1. The testimony failing to disclose the existence of any emergency which would have required the engrossing attention of the decedent, whose homicide was the basis of the suit, and having failed to show any reason why he could not have avoided the danger due . to the overhead bridge, with the existence and character of which he was thoroughly familiar, the plaintiff failed to prove her case as laid, and the court did not err in awarding a nonsuit.
2. A servant who, at the time of his injury, is so absorbed in the performance of a necessary duty in the service of his master as to be rendered oblivious to his surroundings, or who has thereby been rendered incapable of exercising his previous knowledge as to the existence or proximity of a dangerous thing, may recover from the master for an injury caused by a dangerous instrumentality maintained by the master, of which the servant has knowledge (King v. Seaboard Air-Line Railway, 1 Ga. App. 88, 58 S. E. 252) ; but, to entitle the servant to recover, it must appear that the injury was not caused by his own carelessness, and was not the result of a risk of danger assumed by him in the absence of any emergency which would authorize the inference of self-forgetfulness.

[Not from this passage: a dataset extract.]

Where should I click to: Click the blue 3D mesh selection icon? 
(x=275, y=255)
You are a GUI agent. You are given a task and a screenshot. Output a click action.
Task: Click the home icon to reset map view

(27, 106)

3. Though the doctrine of the assumption of risk is entirely distinct and apart from contributory negligence, the demand for extraordinary diligence on the part of the servant in the presence of a pressing emergency qualifies and minimizes the assumption of risk, and wholly excuses con-*192tributary negligence on his part if the emergency is such as to obscure entirely that due care which ordinarily would impel the exercise of the instinct of self-preservation.
Decided September 19, 1914.
Judge Hill, of the Atlanta Circuit, was DESIGNATED TO SIT IN THIS CASE INSTEAD OF JUDGE ROAN, WHO WAS ABSENT ON ACCOUNT OF ILLNESS.
Action for damages; from city court of Bainbridge—Judge Spooner. June 25, 1913.
B. G. Bartsfield, Erie M. Donalson, for plaintiff.
T. 8. Bawes, W. B. Krause, for defendant.
4. When this case was here before, the judgment of the lower court was reversed on account of an error in the court’s instructions to the jury, complained of in the main bill of exceptions.; and the court’s refusal to sustain the demurrer was affirmed upon the cross-bill of exceptions. The sufficiency of the evidence was not in question at the time. 12 Ga. App. 106 (76 S. E. 1060). On this hearing the writ of error challenges the correctness of the nonsuit; and this, of course, involves only the sufficiency of the evidence. ' Judgment affirmed.